Neridah had another writing question for me this week.
Sometimes when I have written a structured Plot Diagram and Chapter Outline for longer books, when I sit down to actually write it, some of my characters start to do things outside of these carefully made plans. This sounds crazy and I spend a fair bit of time trying to reign them back in or I go back to the Chapter Outline and modify it. In your opinion is this normal for writers?
I find that when characters take me in a completely new direction it’s usually because I’ve got to know them better and they are telling me, “This is what I would really do if I were a real person. This is how I would really act.”
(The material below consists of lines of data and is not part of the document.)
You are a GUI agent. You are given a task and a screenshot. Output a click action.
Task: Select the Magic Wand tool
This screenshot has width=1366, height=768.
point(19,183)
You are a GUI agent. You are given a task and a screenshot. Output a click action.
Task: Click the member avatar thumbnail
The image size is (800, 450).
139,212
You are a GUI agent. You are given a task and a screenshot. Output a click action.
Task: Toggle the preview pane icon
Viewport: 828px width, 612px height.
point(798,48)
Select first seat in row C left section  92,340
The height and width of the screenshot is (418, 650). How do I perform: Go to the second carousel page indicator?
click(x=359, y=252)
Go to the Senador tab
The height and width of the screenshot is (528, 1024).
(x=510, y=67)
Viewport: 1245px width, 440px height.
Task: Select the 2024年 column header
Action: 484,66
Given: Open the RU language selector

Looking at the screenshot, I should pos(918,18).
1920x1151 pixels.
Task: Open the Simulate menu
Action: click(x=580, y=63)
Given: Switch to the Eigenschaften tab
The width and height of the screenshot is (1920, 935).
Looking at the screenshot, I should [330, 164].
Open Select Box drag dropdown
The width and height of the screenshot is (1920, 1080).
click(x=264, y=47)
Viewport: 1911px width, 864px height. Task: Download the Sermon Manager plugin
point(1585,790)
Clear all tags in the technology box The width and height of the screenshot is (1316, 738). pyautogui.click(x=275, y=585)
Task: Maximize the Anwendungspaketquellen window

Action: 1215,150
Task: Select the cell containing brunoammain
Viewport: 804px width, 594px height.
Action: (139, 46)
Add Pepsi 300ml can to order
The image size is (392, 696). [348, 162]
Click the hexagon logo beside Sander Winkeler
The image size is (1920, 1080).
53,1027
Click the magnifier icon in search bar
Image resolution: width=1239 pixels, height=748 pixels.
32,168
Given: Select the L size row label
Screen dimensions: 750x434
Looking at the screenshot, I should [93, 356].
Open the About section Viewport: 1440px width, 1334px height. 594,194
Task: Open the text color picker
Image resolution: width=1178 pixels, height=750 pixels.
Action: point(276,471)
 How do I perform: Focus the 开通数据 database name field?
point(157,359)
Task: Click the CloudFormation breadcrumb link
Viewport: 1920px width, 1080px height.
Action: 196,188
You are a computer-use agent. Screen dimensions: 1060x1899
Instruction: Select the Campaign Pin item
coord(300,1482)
So in my opinion, this scenario is quite normal for writers – especially those who know their characters well or are getting to know them better.
I’m not sure what other people think about this, but my advice would be to embrace the actions of contrary characters – let them take you in the direction they want to go. Allow their world to be turned on its axis.
If you think that the direction your character is heading will add tension or conflict or enhance your story in some other way then go with it. If that means you have to adjust your plot outline then that’s what I would do.
I had an extreme case of this with my YA thriller series that I was awarded my May Gibbs Fellowship for. One of my minor characters got so active and rebellious that she has ended up with a book of her own.
Writing a novel is constant process of evolution. As you progress, characters change, plots change and even you as a writer can change.
In some respects, a character is like an adventurous child – you have to give them the freedom to explore.
But unlike a child, your character should be encouraged to venture into danger. The more danger, the more at risk they are, the better.
Neridah, I hope this answers your question.
Have fun with your characters – let them loose, I say:)
If anyone would like to share their opinion or experience, feel free to comment at the end of this post. If you have a writing question of your own to ask, you can also use the comments section.
Thanks for your great questions Neridah.